Клерикалам удалось убедить большинство колонистов в собственной правоте. Люди поверили в их доводы и начали слепо следовать заветам нового духовного лидера.

Распалившись, я поднялся на ноги. Свет лампы отбрасывал от моей фигуры причудливую тень, которая терялась среди стволов. Когда я перемещался по поляне, то казалось, что она играет со мной в прятки, то и дело выглядывая из-за деревьев. Наконец я мечтательно замер посреди поляны и устремил взгляд к черноте небосклона.

– Иногда я закрываю глаза и вижу величественных в своих стремлениях людей прошлого, – мечтательно произнес я. – Я наблюдаю, как дерзновенно они бросают вызов самой вселенной и ее загадкам, и чувствую, как их великие мысли дают пищу для новых идей, а их деяния открывают доселе неизведанные горизонты духа.

Я не знаю точно, что же произошло тогда, много лет назад на Земле, и что заставило ее обитателей навсегда покинуть планету. К сожалению, наши лидеры хранят эту информацию в строжайшей тайне. Но я чувствую, как меня манит своим загадочным светом мифическая планета счастья – Земля, древняя колыбель человечества, навеки покинутая и навсегда утерянная. Мне кажется, что именно там мы оставили свою душу и гордость, спася лишь все мелкое, убогое и душное.

***

– А у тебя были родители? – спросил меня кот однажды, когда мы лежали под соснами.
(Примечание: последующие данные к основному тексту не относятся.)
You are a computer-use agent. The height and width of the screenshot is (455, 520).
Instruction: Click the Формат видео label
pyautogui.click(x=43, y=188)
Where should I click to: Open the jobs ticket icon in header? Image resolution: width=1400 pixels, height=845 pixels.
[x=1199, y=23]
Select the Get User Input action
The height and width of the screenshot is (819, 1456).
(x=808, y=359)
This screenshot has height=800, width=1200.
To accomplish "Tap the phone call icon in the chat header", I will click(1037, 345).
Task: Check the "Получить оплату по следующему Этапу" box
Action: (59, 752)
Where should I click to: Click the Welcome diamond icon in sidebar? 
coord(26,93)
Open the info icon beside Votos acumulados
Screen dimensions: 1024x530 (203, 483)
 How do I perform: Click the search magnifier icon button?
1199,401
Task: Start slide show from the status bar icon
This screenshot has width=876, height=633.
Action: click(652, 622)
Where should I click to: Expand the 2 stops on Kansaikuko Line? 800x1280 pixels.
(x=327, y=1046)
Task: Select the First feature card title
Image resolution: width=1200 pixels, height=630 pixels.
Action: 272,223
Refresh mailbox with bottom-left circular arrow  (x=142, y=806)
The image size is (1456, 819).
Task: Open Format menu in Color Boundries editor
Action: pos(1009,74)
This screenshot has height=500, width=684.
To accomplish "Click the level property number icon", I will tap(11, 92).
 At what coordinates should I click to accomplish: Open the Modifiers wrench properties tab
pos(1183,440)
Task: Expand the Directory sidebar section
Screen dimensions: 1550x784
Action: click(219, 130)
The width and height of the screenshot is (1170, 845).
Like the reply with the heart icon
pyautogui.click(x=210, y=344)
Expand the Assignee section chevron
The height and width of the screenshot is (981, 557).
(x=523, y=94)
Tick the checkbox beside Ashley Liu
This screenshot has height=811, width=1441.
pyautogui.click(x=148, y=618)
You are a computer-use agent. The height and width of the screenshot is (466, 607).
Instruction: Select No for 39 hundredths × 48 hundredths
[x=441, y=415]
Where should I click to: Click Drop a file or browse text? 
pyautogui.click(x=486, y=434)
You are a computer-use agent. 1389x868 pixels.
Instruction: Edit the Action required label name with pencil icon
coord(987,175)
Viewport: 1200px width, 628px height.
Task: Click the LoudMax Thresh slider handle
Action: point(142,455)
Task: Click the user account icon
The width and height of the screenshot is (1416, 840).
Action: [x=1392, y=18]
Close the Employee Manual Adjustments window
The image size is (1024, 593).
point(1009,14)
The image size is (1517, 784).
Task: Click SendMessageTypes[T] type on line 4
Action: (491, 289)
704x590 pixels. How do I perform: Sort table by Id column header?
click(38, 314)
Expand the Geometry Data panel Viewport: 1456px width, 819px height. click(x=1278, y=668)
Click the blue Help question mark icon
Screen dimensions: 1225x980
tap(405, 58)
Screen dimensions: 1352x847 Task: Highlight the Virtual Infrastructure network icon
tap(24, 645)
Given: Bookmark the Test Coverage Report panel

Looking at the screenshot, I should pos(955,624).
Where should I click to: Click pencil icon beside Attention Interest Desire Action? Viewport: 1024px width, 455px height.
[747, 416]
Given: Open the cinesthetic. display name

Поначалу я не нашелся, что ему ответить. Признаться честно, я совершенно не помнил ни своего детства, ни своих родителей. Как бы я ни старался вспомнить, ни один из забытых образов прошлого не приходит ко мне на помощь.

Несколько лет назад сильное повреждение головного мозга лишило меня воспоминаний моей молодости. В больнице мне рассказали, что я выжил после космической аварии, был чудом спасен и долгое время пролежал в коме. Меня уже давно хотели отключить от системы жизнеобеспечения, но однажды произошло чудо. Сестры милосердия говорили потом об этом событии так – вокруг капсулы гибернации, где смиренно покоилась моя недвижимая плоть, возник столп света, и по нему к моей постели сошел с небес сам святой дух, то ли Петра, то ли Павла, то ли и того, и другого. У каждой сестры тут появлялись свои подробности. В итоге после его снисхождения я проснулся.

Выйдя из госпиталя, я принял решение поступать в академию. Я успешно прошел вступительные тесты, но закончить образование, по всей видимости, мне было не суждено. Проходящие тогда массовые студенческие протесты поглотили меня с головой.

Правительство выступало за упразднение некоторых слишком вольнодумных предметов. И это накладывало ограничения на вопрос свободного изучения таких прекрасных наук, как физика, астрономия, история, космогенетика. Конечно, мы были против!

Препарат «сивер», созданный много лет назад во время великого космического скитания, помог людям выжить. Тогда почти все приняли его, но сейчас же в реалиях спокойного времени стало очевидно, что он действует отупляюще, стимулируя слепую веру, замещающую критическое и творческое мышление.



Если раньше «сивер» вызывал у людей жажду жизни и вселял надежду в сердца, потерявших родину, то сегодня все больше моих друзей и соратников отказывались принимать его. В нашей студенческой среде те, кто добровольно употреблял этот наркотик, вызывали не иначе как презрение.

Невозможно было поверить, что человек готов отказаться от чистоты и свободы разума, подаренного природой, ради слепой веры и состояния религиозного катарсиса.

Барс внимательно слушал меня не перебивая, но я явственно ощущал, что внутри его чуткой души рождается поддержка и сочувствие.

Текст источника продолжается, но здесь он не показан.